=== Aim of the exercise ===
Copy the lines running from the one that contains "The height and" to the end of the entries below, exactly and with no pictures.

(Stored items)
● ● ● ●

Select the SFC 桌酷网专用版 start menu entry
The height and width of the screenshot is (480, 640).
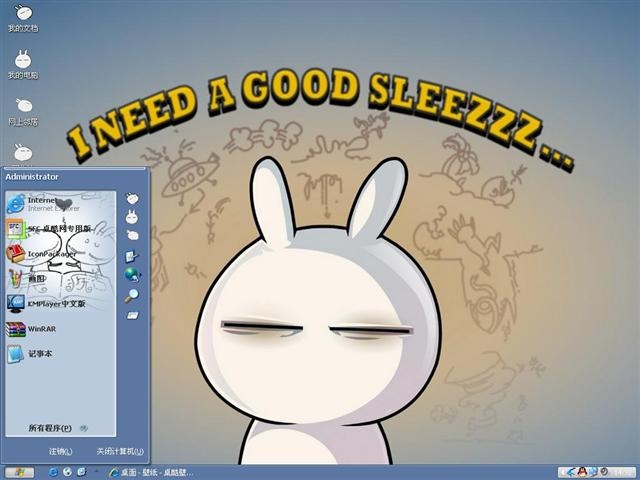coord(48,229)
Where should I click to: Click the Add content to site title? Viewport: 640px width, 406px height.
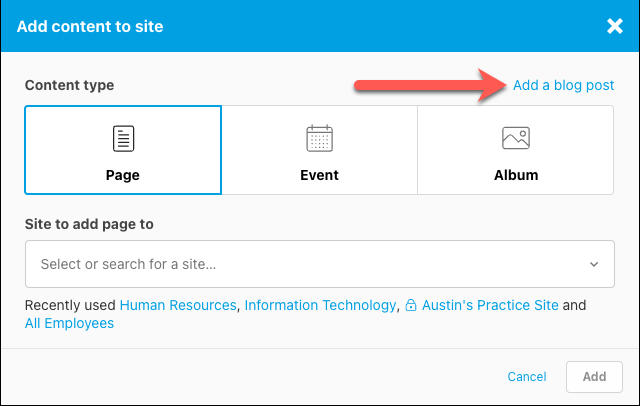coord(90,27)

● ● ● ●

=== Expected output ===
The height and width of the screenshot is (480, 640).
coord(48,229)
Where should I click to: Click the Add content to site title? Viewport: 640px width, 406px height.
coord(90,27)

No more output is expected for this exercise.